Immediatamente questo significa una temperanza nell’impeto, nell’istintonell’uso dell’istinto. Temperare, in latino, vuol dire governare secondo lo scopo, “allo scopo di”, sia come direzione sia come tempo: mantenere la cosa nell’ordine dinamico verso il suo scopo.
 
Potremmo allora tradurre l’invito al sacrificio, alla mortificazione e al digiuno, come fedeltà a ciò che, in quella cosa  in cui ci dobbiamo temperare o mortificare,  è “più significativo”. 
 
C’è, infatti, un significato immediato della cosa: uno ha fame, si avventa; uno prova affezione, “tac”, si “accolla”.  (Ci sarebbe anche un terzo campo, la vanagloria, l’orgoglio, l’affermazione ingorda di sé, la sete di possesso economico-politico. Ma questo attiene di più all’altra indicazione, della carità fraterna).
 
Nel mangiare e bere, invece, ciò che è più significativo è che essi sono strumenti per il nostro cammino, non è l’abboffarsi o il sentire tutto il palato reagire dolcemente e vibrantemente al contatto con le molecole del vino. La quaresima ci richiama a questa mortificazione come espressione concreta della ricerca del “più  significativo” , anche nel mangiare e nel bere. 
 
La parola digiuno immediatamente, infatti, nella storia liturgica, indicava questo.  
 
Ma soprattutto dobbiamo centrare la nostra attenzione sull’affettività
è proprio nell’affettività che questo sacrificio, questa mortificazione, come fedeltà al più significativo, deve agire, e deve agire stando bene all’erta, deve agire senza posa, senza addormentarsi, senza parentesi di dimenticanza.
 
Nell’affezione il più significativo non è l’aderire al riverbero immediato che l’affezione (a qualunque livello) ha. Nell’affettività, infatti, ci sono un affiatamento e una tensione che, espressi in un certo modo, cioè se non sono temperati, alterano e fanno uscire dalla strada. 
 
La parola mortificazione non ci deve impaurire, perché la morte è già in quella separazione per cui, anche nell’intimità più grande, uno non può immedesimarsi veramente con l’altro. 

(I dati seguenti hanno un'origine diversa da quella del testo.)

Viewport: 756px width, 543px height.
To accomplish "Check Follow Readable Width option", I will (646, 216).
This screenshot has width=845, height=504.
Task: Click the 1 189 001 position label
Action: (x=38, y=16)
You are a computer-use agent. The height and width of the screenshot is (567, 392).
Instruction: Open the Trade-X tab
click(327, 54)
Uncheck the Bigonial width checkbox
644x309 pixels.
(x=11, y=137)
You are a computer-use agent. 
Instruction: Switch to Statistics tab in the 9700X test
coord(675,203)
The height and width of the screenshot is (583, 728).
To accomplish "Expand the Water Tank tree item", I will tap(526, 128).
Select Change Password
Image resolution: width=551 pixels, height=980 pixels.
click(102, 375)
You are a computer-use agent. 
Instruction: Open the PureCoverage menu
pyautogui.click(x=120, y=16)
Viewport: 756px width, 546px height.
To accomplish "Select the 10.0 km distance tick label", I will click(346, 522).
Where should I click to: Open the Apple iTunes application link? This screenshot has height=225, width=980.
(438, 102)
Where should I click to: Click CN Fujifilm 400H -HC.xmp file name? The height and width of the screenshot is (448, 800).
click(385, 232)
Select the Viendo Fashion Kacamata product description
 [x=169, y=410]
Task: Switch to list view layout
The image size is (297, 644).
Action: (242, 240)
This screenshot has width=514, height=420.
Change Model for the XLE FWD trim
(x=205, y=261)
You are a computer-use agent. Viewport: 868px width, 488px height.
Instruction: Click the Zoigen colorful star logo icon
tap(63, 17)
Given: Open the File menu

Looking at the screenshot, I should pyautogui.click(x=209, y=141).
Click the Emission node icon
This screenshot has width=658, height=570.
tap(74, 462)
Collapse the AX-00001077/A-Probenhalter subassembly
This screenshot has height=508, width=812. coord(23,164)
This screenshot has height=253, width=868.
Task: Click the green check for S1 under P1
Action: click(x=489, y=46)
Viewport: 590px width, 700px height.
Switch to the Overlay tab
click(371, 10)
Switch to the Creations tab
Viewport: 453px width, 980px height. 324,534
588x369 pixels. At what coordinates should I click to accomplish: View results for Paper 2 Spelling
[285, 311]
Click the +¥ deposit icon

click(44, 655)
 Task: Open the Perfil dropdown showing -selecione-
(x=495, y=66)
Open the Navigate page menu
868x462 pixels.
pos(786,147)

Ciò che fa immedesimare veramente con l’altro è proprio la ricerca del più significativo, è la fedeltà al più significativo, perché l’immedesimazione totale è «in Cristo», come diceva san Paolo. La formula di san Paolo – «in Cristo», «fate tutto in Cristo», «il mondo in Cristo» – indica l’unità profonda e finale fra tutto, come ciò cui siamo destinati. E se noi diciamo sempre che la liberazione è l’unità e che la schiavitù è la divisione, dobbiamo sentire questo richiamo, non come nemico, ma come amico. 
 
C’è un riverbero di questa “fedeltà al più significativo” – che deve operare atteggiamenti di reale mortificazione -, c’è un test, un risultato: la libertà, la libertà nella cosa. Questo è proprio un test. 
 
È da questo che si percepisce fisicamente la fedeltà al più significativo, ed è questo che la mortificazione opera, esalta ed edifica: la libertà.  Libertà dal risultato, per cui uno finalmente è capace di voler bene all’altro, libero dalla risposta dell’altro, dal modo di corrispondenza dell’altro: è veramente la libertà, è veramente l’amare e basta, l’amore finalmente senza la menzogna. 
 
E, in secondo luogo, la libertà da se stessi, cioè dal gusto. 
 
La libertà dal risultato, dall’altro, e la libertà dal gusto (anche dalla montagna, per esempio, dalla neve, dalla roccia e dal ghiacciaio; altrimenti, se non è la ricerca del più significativo, l’andarci diventa fare il Club Alpino).